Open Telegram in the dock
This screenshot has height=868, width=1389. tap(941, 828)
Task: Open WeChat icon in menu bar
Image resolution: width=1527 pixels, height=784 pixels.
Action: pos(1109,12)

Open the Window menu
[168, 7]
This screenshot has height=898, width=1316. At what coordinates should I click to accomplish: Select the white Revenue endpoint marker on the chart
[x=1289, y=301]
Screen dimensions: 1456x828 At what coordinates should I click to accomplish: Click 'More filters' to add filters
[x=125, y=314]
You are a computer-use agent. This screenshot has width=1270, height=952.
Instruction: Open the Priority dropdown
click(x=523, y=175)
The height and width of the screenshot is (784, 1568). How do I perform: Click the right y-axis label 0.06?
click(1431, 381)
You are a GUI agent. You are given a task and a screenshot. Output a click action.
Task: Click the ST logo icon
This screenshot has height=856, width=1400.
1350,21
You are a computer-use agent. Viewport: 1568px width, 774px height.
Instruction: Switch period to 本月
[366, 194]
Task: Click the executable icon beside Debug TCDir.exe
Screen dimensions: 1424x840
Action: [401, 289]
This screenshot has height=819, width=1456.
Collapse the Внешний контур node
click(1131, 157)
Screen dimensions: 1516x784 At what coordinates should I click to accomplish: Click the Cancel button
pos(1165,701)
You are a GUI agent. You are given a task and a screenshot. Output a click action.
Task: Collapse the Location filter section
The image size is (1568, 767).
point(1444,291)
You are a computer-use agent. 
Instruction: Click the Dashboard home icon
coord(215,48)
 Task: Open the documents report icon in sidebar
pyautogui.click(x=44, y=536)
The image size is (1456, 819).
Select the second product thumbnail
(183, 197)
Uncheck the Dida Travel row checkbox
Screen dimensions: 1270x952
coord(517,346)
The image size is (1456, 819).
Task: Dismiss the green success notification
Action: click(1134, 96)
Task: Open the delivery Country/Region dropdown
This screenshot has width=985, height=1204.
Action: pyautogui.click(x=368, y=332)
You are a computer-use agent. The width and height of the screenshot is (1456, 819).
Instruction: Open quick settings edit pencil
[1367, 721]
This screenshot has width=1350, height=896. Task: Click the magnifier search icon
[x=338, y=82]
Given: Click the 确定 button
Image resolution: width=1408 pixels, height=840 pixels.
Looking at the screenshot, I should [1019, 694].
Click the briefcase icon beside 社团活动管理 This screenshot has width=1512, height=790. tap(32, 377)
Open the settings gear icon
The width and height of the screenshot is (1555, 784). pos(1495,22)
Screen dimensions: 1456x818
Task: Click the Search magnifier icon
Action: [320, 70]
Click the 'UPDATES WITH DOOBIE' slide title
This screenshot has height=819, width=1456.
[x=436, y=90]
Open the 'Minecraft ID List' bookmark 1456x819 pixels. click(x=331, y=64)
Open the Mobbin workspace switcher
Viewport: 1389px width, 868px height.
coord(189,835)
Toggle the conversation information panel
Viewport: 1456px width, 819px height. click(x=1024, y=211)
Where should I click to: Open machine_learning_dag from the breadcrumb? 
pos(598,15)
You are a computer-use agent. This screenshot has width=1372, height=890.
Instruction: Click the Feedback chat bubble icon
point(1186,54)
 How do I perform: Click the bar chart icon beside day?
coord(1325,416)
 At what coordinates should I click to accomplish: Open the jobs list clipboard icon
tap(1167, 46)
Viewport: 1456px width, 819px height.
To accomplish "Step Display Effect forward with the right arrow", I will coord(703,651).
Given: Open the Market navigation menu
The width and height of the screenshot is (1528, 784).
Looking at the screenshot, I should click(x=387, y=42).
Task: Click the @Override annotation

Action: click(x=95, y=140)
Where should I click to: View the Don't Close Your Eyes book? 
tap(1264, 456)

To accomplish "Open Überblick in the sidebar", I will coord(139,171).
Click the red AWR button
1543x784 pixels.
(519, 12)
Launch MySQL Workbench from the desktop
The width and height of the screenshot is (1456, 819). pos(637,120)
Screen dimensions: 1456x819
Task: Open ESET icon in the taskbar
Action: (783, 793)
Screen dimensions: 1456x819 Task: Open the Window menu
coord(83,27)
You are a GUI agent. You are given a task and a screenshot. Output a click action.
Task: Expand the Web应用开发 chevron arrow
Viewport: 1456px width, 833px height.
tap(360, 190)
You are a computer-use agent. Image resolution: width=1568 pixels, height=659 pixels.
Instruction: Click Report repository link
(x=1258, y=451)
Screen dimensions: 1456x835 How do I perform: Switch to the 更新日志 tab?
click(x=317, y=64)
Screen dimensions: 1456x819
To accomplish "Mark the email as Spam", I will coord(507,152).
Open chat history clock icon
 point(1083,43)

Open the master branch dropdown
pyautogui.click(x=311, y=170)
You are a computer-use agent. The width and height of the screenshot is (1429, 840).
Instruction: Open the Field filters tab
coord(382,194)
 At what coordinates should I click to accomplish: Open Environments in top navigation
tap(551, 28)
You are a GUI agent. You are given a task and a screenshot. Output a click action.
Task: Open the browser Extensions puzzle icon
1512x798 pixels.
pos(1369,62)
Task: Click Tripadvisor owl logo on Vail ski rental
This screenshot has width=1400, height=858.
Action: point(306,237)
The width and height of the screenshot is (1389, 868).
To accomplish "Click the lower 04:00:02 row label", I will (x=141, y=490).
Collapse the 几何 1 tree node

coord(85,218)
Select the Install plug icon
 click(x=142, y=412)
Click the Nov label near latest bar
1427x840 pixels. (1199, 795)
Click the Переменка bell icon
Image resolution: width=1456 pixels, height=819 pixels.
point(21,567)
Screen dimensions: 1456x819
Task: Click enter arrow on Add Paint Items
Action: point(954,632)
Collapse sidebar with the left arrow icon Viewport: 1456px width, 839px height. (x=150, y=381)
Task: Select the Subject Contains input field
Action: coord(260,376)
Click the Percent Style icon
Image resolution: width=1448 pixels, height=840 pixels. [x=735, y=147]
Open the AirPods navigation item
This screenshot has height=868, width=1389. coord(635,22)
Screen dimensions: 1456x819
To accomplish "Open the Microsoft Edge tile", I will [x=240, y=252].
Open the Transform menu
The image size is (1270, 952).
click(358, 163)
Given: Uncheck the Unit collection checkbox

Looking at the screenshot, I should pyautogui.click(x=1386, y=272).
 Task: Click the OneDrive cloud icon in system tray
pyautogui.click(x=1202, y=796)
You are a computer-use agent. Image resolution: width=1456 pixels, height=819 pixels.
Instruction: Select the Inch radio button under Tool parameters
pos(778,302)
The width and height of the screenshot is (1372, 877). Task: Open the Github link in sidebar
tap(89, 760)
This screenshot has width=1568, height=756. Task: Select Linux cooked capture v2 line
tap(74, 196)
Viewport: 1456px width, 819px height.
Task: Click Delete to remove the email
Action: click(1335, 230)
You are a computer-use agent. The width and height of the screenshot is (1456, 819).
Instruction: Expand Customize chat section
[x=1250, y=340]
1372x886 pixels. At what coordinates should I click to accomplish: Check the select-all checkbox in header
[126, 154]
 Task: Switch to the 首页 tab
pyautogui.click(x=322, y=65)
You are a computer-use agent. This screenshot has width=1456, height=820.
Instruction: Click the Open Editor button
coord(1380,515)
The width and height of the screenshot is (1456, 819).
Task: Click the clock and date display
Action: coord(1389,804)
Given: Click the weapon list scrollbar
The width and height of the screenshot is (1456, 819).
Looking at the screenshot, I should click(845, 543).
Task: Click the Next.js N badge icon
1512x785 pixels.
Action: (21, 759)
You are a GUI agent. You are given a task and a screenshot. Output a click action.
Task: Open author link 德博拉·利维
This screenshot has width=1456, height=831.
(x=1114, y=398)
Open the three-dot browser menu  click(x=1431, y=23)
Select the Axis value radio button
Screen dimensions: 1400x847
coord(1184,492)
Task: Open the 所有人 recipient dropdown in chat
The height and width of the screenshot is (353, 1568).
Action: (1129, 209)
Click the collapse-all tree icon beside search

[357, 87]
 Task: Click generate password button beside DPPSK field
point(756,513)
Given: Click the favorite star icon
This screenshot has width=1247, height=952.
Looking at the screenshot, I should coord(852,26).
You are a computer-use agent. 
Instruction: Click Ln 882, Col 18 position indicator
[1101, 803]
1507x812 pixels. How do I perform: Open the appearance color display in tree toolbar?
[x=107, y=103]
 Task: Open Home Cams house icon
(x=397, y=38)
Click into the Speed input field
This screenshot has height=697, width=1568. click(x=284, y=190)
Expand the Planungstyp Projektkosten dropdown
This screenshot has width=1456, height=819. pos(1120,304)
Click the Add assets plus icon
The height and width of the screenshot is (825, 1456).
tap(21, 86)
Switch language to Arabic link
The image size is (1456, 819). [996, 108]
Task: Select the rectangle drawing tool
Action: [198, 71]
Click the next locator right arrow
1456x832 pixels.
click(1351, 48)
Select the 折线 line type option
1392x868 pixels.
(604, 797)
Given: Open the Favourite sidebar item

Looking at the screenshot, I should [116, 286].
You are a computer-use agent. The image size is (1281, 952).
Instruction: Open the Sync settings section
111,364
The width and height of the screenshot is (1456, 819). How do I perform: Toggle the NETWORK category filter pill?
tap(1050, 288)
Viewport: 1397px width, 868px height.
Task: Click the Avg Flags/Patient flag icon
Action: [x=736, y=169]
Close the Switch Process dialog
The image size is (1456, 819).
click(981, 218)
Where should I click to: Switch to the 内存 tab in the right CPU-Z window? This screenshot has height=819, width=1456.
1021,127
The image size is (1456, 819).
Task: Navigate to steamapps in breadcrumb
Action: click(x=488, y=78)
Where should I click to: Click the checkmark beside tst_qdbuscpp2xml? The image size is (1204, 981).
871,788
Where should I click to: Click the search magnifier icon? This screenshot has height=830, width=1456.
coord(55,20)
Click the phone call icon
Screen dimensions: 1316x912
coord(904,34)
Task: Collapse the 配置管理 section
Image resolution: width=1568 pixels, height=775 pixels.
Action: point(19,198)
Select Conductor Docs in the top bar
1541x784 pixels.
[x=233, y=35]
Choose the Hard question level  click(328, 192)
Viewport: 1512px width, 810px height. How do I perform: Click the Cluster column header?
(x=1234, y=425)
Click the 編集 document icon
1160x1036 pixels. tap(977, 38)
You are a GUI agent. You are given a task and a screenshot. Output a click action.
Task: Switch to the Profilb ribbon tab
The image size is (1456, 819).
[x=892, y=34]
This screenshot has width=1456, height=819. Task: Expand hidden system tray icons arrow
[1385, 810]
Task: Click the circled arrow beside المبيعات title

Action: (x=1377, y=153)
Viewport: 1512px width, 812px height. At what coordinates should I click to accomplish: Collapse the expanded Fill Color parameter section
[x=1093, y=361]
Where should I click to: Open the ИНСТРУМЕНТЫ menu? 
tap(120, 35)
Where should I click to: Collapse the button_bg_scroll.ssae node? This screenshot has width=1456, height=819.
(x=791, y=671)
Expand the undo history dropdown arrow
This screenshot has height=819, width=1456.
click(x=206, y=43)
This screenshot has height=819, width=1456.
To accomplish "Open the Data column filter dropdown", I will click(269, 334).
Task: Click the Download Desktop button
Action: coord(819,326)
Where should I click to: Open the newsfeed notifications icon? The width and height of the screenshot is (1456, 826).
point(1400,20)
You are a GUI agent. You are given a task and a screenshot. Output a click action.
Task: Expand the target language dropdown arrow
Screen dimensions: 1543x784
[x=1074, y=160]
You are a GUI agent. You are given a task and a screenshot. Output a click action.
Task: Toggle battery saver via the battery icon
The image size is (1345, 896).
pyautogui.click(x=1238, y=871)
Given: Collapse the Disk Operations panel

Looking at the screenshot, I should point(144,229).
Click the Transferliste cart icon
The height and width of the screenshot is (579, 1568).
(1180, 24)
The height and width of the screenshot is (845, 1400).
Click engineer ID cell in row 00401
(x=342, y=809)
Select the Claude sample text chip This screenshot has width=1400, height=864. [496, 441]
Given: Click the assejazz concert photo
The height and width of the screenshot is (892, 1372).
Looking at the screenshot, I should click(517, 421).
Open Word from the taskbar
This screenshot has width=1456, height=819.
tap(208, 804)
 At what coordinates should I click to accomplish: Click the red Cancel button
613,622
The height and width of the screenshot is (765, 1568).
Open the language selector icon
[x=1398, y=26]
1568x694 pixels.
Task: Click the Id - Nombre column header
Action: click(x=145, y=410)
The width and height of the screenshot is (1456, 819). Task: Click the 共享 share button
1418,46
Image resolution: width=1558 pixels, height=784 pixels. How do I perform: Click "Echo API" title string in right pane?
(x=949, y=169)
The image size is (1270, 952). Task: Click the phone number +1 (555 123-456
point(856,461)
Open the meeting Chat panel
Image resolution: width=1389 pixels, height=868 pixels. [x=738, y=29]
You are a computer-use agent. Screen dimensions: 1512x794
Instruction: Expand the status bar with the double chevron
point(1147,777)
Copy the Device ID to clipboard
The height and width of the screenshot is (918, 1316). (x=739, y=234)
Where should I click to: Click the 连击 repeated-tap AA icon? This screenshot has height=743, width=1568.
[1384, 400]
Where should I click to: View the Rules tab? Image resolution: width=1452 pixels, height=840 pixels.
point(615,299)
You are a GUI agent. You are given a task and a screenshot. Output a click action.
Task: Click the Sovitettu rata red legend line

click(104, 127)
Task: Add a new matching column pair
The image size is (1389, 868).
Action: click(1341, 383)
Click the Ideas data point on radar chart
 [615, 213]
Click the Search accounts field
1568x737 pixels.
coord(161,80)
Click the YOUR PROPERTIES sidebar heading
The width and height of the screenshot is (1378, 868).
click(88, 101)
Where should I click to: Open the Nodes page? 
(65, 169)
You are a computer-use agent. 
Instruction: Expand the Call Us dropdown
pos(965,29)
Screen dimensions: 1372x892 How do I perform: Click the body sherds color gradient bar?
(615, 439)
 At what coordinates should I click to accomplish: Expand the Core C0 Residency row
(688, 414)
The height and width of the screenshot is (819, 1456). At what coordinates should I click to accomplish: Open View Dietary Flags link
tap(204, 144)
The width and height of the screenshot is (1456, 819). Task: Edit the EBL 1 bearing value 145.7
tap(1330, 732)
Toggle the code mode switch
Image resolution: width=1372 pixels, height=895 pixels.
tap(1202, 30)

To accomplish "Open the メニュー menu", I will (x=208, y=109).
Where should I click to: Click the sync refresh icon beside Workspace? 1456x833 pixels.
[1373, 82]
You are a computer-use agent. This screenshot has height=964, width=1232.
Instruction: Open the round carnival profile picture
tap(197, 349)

# # # #

- **EXERCISE PROMPT**: Return only the lines between the one holding "This screenshot has width=1456, height=819. Task: Expand" and the one holding "The height and width of the screenshot is (765, 1568).", inclusive, exactly as they appear above.

- **EXERCISE ANSWER**:
This screenshot has width=1456, height=819. Task: Expand hidden system tray icons arrow
[1385, 810]
Task: Click the circled arrow beside المبيعات title

Action: (x=1377, y=153)
Viewport: 1512px width, 812px height. At what coordinates should I click to accomplish: Collapse the expanded Fill Color parameter section
[x=1093, y=361]
Where should I click to: Open the ИНСТРУМЕНТЫ menu? 
tap(120, 35)
Where should I click to: Collapse the button_bg_scroll.ssae node? This screenshot has width=1456, height=819.
(x=791, y=671)
Expand the undo history dropdown arrow
This screenshot has height=819, width=1456.
click(x=206, y=43)
This screenshot has height=819, width=1456.
To accomplish "Open the Data column filter dropdown", I will click(269, 334).
Task: Click the Download Desktop button
Action: coord(819,326)
Where should I click to: Open the newsfeed notifications icon? The width and height of the screenshot is (1456, 826).
point(1400,20)
You are a GUI agent. You are given a task and a screenshot. Output a click action.
Task: Expand the target language dropdown arrow
Screen dimensions: 1543x784
[x=1074, y=160]
You are a GUI agent. You are given a task and a screenshot. Output a click action.
Task: Toggle battery saver via the battery icon
The image size is (1345, 896).
pyautogui.click(x=1238, y=871)
Given: Collapse the Disk Operations panel

Looking at the screenshot, I should point(144,229).
Click the Transferliste cart icon
The height and width of the screenshot is (579, 1568).
(1180, 24)
The height and width of the screenshot is (845, 1400).
Click engineer ID cell in row 00401
(x=342, y=809)
Select the Claude sample text chip This screenshot has width=1400, height=864. [496, 441]
Given: Click the assejazz concert photo
The height and width of the screenshot is (892, 1372).
Looking at the screenshot, I should click(517, 421).
Open Word from the taskbar
This screenshot has width=1456, height=819.
tap(208, 804)
 At what coordinates should I click to accomplish: Click the red Cancel button
613,622
The height and width of the screenshot is (765, 1568).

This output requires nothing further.